### What the task asks
Write out, word for word, the part of the listing below that opens with the line containing "Terms & Conditions (1238, 1609)" and closes with the line containing "Store Policy (1312, 1609)", keeping both of those lines and adding no others.

### Data in this exercise
+---+

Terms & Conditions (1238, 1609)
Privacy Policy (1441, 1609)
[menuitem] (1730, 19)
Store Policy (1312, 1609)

+---+

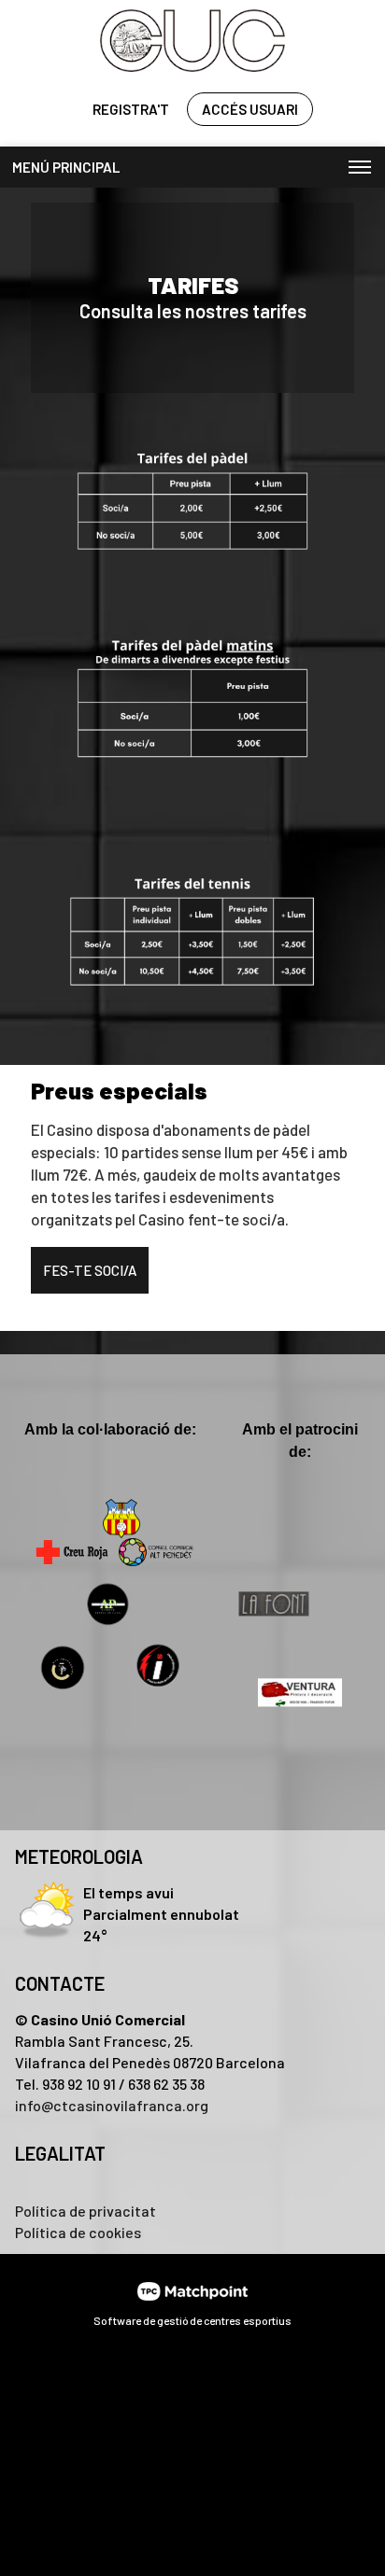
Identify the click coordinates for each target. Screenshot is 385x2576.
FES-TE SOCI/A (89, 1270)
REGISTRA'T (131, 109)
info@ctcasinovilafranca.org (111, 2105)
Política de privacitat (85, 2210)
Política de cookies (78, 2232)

+---+

### Exercise output
Terms & Conditions (1238, 1609)
Privacy Policy (1441, 1609)
[menuitem] (1730, 19)
Store Policy (1312, 1609)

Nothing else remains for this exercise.